Os Guarda-Chuvas do Amor e a melancolia romântica


O melodrama é um gênero cinematográfico que se entrega à mais pura vivacidade, seja nas cores que saltam na tela, no tom melancólico da feição no rosto do elenco, ou em sua trilha musical ostensiva. Uma coisa é certa: nada passa batido. No romance musical de Jacques Demy não é diferente – embora este apresente diferenças. Os Guarda-Chuvas do Amor (1964) carrega em sua forma o fulgor, a potência romântica e a dita vivacidade de espíritos jovens. Sendo assim, nada diferenciaria este filme aqui abordado de trabalhos posteriores de Demy, como Duas Garotas Românticas (1967). Mas o musical lançado em 1964 é diferente. Os Guarda-Chuvas do Amor é um filme melancólico, que mostra que dentro da “vivacidade” dos espíritos românticos habita também a angústia, o desamparo e a solidão que é própria da realidade.

O musical de Jacques Demy acompanha o romance de um jovem casal na cidade de Cherbourg, na França. Geneviève (Catherine Deneuve), uma moça que trabalha na loja de guarda-chuvas de sua mãe viúva, é apaixonada por Guy (Nino Castelnuovo), um mecânico que também é apaixonado por Geneviève. O romance dos dois ganha contornos dramáticos posteriormente, mas não pretendo estragar a experiência  – por enquanto – de qualquer leitor que não conheça esse clássico e tenha a pretensão de ver.

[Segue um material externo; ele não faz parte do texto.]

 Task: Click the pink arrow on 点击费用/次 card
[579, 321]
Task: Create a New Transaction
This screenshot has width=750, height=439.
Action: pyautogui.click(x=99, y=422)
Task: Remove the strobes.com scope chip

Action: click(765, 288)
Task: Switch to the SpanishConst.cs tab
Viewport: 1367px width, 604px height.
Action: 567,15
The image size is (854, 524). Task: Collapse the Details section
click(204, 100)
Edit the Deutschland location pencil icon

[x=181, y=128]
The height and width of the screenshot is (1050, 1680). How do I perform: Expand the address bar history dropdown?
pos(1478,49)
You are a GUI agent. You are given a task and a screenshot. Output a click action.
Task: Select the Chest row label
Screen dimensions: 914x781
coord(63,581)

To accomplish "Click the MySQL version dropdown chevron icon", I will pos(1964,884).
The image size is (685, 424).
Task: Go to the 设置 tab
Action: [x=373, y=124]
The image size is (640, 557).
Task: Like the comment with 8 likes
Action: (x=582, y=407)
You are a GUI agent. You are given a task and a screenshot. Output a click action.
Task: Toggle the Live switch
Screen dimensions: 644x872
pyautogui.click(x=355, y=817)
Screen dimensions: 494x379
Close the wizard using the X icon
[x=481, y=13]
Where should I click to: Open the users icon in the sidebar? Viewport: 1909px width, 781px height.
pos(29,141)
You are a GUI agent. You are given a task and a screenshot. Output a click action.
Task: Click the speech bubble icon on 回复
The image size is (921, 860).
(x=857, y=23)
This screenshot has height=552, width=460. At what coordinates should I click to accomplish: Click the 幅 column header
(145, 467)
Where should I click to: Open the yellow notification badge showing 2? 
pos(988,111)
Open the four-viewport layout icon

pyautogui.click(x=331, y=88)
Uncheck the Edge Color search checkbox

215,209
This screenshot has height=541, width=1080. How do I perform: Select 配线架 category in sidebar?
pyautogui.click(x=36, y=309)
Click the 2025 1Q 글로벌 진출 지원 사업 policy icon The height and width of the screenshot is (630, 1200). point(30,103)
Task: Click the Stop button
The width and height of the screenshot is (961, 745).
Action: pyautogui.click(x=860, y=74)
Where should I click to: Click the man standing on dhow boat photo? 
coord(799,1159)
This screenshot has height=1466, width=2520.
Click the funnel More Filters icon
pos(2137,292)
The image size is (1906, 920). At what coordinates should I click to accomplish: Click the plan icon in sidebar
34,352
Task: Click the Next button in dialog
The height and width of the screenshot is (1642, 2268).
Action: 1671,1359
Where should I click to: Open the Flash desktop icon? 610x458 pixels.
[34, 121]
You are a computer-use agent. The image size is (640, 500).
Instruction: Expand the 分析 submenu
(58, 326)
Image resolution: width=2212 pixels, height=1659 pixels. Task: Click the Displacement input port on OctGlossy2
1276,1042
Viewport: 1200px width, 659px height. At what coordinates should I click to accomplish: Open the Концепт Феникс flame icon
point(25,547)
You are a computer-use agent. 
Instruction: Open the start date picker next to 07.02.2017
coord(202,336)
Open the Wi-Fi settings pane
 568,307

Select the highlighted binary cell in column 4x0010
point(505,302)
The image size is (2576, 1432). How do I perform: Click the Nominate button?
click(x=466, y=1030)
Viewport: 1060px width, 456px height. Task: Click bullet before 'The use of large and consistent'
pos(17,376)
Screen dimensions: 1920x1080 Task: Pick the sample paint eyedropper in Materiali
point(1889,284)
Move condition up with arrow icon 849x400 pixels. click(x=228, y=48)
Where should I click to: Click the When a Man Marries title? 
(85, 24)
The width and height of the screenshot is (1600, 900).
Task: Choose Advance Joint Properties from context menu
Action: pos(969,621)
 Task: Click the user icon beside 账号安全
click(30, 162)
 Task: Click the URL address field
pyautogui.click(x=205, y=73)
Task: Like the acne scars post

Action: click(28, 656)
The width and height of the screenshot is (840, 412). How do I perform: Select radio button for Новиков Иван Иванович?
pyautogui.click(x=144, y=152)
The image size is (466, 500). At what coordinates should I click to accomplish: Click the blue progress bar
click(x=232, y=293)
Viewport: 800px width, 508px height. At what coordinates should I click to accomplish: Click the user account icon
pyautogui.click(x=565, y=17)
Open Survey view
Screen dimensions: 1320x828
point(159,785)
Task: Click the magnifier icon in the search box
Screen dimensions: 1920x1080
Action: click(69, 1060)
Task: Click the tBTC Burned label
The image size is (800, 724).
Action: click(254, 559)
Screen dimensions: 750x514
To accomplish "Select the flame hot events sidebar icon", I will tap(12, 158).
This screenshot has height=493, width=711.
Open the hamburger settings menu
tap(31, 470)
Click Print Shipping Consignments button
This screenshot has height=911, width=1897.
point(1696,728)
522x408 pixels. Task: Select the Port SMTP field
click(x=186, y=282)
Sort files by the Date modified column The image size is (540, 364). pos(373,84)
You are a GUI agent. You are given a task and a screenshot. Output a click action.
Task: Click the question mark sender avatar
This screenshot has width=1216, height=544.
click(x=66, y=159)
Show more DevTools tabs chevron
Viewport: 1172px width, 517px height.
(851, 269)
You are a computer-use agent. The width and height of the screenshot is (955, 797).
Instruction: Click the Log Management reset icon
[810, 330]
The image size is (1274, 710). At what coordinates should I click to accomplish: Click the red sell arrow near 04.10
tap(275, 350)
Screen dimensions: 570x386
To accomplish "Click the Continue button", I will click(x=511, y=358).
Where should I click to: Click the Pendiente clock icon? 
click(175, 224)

Logo no começo da obra, uma frase curiosa é dita pelo colega de trabalho de Guy, após o personagem de Castelnuovo dizer que vai ao teatro assistir uma ópera com sua amada: “Aquela cantoria toda me aborrece, prefiro o cinema”, diz o colega enquanto canta a mesma fala. Aqui há uma certa ironia que me levou a outra reflexão: o que nos leva a crer que um filme, ou qualquer outra forma de arte, é uma obra-prima? Não é a qualidade técnica irretocável ou o subtexto genial pensado (ou não) pelo autor, mas sim, quando se tem a impressão de que – nesse caso – o diretor não teve outra escolha. Ou seja, que a obra tinha que ser feita da mesma forma que foi, caso contrário, não teria o mesmo impacto, ou teria um impacto completamente diferente.

Os Guarda-Chuvas do Amor se trata de um musical com um visual estonteante, sim, é lindo de assistir e igualmente divertido em certos momentos. Entretanto, esse estilo tão vivo também carrega a melancolia. Isso não quer dizer que Jacques Demy alterne entre a melancolia e a doçura, as duas coisas estão ali de forma concomitante, e isso é uma das características mais evidentes dessa obra. Existe um contraste entre os sentimentos dos personagens e o visual, porém, ao mesmo tempo, esse visual policromado faz parte do universo melancólico dos personagens. O filme demonstra que nem o universo mais idealizado e ingênuo consegue escapar da realidade dos afetos humanos.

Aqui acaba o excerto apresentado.